You exhale; it’s like sighing. ‘I want to give you a good story now. Want to tell you some magical reason why it’s orange. But the truth is fairly pedestrian.’
‘Oh?’
‘Yep, something to do with iron ore, or something. Even more depressingly, there’s a big project underway to clean it up. Make it … I don’t know, the colour of every other canal. Dirty grey.
Not
orange.’ You suck on your cigarette again, offer me a drag. I decline, but watching it slip back in between your lips wish I had accepted.
‘That
is
disappointing.’ I pause. ‘Did you know there is no word in the English language to rhyme with orange?’
‘I think you told me that, years ago. Or maybe I told you!’
‘Ha! Memory failing, is it?’
‘Sunshine, everything’s failing.’ You reach over and grab my hand, squeeze it, then immediately let go.

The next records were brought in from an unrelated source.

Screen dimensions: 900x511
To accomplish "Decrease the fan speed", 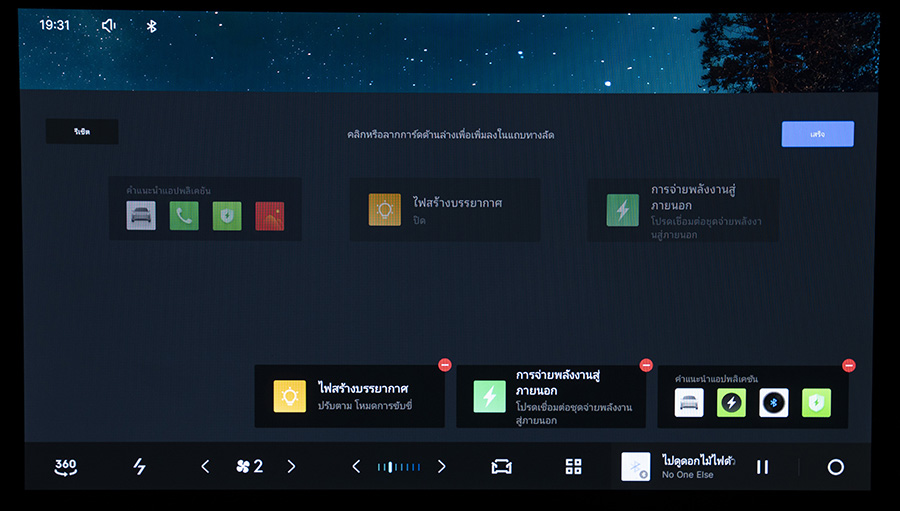I will (x=206, y=467).
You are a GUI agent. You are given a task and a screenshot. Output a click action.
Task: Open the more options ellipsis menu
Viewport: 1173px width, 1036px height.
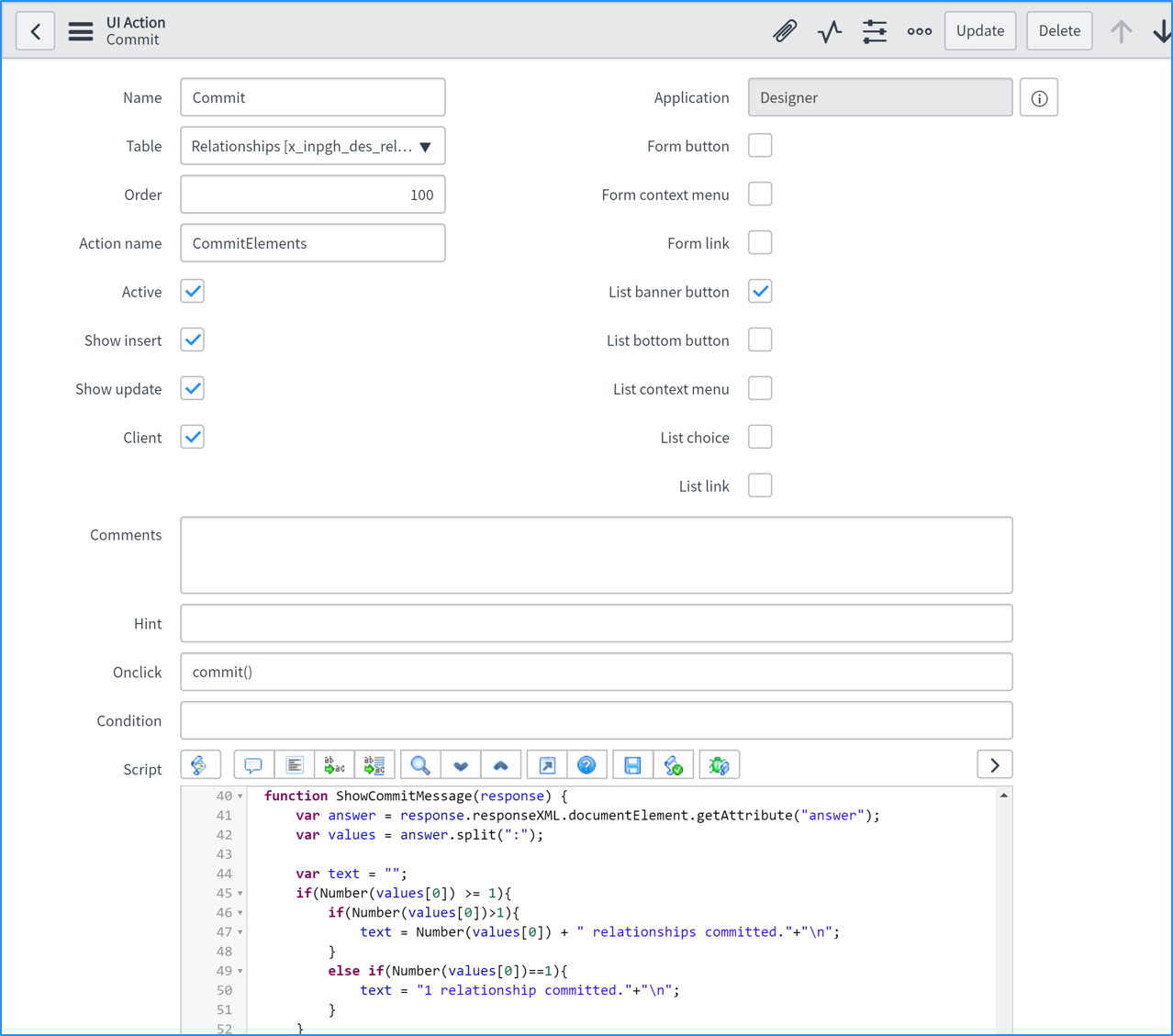pyautogui.click(x=919, y=31)
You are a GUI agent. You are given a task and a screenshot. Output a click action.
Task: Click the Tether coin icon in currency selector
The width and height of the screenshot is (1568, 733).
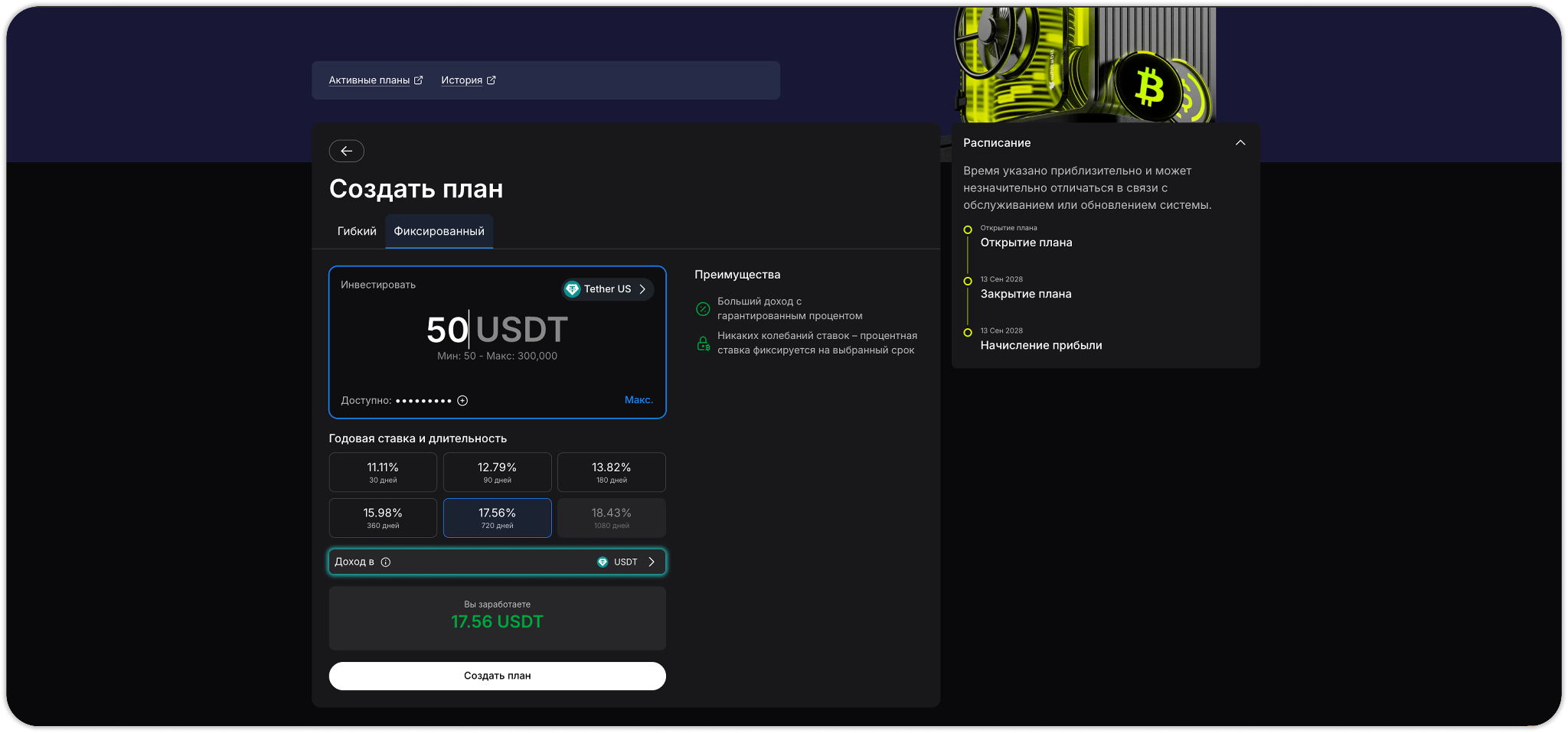tap(572, 289)
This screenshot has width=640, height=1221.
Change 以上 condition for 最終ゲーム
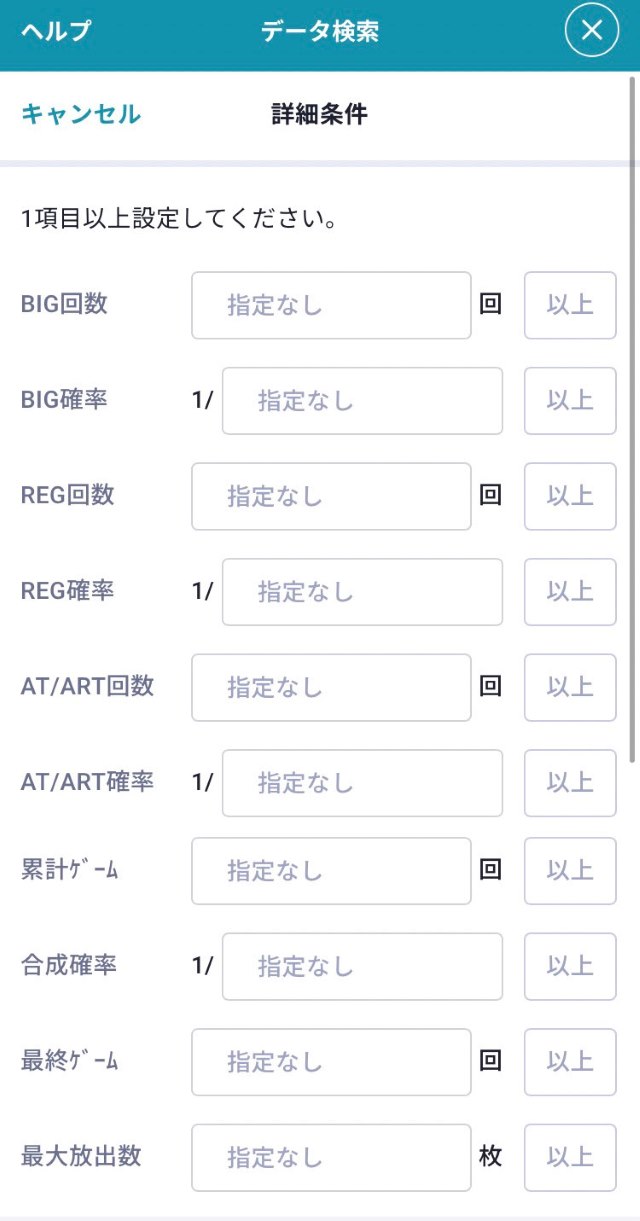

‘Speaking of memories,’ you say, ‘whatever happened to that friend of yours … Lorna? Laura? Laura.’ You nod decisively.
‘Laura, yeah.’ I choose my words carefully. ‘We’re still friends. I still see her, but we’re not as close as we used to be. But I suppose that’s normal?’ I know I’m rambling now but this knowledge only seems to be making it worse, and bringing with it a nervous giggle, and when I try to take the rising inflection out of my voice I seem to replace it with a kind of bellow, the mad holler of someone speaking in exclamation marks. ‘I mean, it’s been fifteen years, after all! We’ve both changed!’
You look at me, click your teeth and make a ‘tsk’ sound.
‘Must be a man. Shouldn’t let ’em come between you. I told you that when you were fifteen and fighting over boys. They’re not worth it, kid.’
I don’t remember ever fighting with Laura over boys back then and I’d love to say you’re wrong about this, now, but you’re not, of course.